Votre organisation évoque « une colère qui grandit ». Les fédérations professionnelles (OTRE, FNTR, TLF, Unostra, CSD, Ndlr) sont-elles amenées à se rapprocher pour constituer une sorte de front commun dans les jours à venir ?

A. M. : Notre philosophie consiste à travailler ensemble et à parler d’une même voix. Notre objectif ? Obtenir ce que l’on veut pour notre profession, pas ce que l’on souhaite. Si nous n’obtenons pas ce que nous voulons, nous passerons à une troisième étape : nous discuterons ensemble sur un ou des modes d’action. Les échanges ont déjà lieu entre nous.

Est-ce que vous demandez, tous, le retrait des annonces gouvernementales ?

A. M. : En effet, il y aura solidarité sur les demandes de retrait des annonces gouvernementales.

Comment avez-vous accueilli la nomination, le 3 septembre, d’un secrétaire d’État aux Transports, Jean-Baptiste Djebbari ?

A. M. : Je sais bien que tout ministre ou secrétaire d’État n’a pas forcément besoin de connaître le sujet qu’il embrasse mais il est clair qu’il ne maîtrise pas du tout le secteur du routier.

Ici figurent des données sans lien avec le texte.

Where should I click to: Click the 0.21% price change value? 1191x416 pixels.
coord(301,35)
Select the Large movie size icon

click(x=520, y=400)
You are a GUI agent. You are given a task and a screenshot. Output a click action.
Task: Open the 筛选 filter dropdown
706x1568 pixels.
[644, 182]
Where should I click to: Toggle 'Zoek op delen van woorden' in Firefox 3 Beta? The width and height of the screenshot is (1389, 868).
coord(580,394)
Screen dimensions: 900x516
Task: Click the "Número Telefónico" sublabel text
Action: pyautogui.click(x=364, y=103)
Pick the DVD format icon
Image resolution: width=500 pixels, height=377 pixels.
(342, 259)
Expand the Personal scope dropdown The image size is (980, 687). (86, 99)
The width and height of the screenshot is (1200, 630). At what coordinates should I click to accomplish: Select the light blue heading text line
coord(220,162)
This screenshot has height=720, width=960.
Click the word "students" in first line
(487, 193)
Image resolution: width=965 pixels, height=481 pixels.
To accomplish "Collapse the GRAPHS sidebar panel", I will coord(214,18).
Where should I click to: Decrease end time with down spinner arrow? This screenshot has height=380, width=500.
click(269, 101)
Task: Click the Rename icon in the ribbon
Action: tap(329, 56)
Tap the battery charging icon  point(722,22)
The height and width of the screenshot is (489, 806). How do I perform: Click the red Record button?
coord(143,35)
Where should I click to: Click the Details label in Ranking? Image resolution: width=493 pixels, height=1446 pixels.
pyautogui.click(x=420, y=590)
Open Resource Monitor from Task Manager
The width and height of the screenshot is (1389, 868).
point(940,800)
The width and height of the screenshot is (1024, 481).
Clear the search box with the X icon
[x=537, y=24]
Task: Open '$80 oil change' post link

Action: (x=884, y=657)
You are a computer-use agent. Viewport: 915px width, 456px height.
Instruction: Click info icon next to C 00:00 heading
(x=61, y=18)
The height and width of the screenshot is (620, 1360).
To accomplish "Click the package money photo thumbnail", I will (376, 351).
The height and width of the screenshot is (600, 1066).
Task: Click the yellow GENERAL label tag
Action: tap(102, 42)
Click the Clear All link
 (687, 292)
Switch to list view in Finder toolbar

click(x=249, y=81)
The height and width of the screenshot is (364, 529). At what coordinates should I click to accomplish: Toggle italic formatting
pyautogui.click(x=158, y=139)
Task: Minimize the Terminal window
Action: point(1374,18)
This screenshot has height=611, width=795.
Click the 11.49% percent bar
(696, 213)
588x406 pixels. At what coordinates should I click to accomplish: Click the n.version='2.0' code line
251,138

Il vient de l’aérien et a travaillé sur les dossiers SNCF au début de son mandat de député. Bref, il est très éloigné de notre monde, ce qui me rend d’autant plus inquiète qu’arrivent, sur la table, les négociations autour du paquet Mobilité. Et puis, notre secteur doit à présent, au travers de cette nomination, composer avec un secrétaire d’État. Il est indéniable qu’il y a un déclassement et on ne peut que le déplorer.

*Rabotage de la ristourne gazole de deux centimes, suppression de la DFS (déduction forfaitaire spécifique), réduction des allègements Fillon, fiscalisation des entrepôts, instauration de malus sur les contrats courts, suppression du GNR.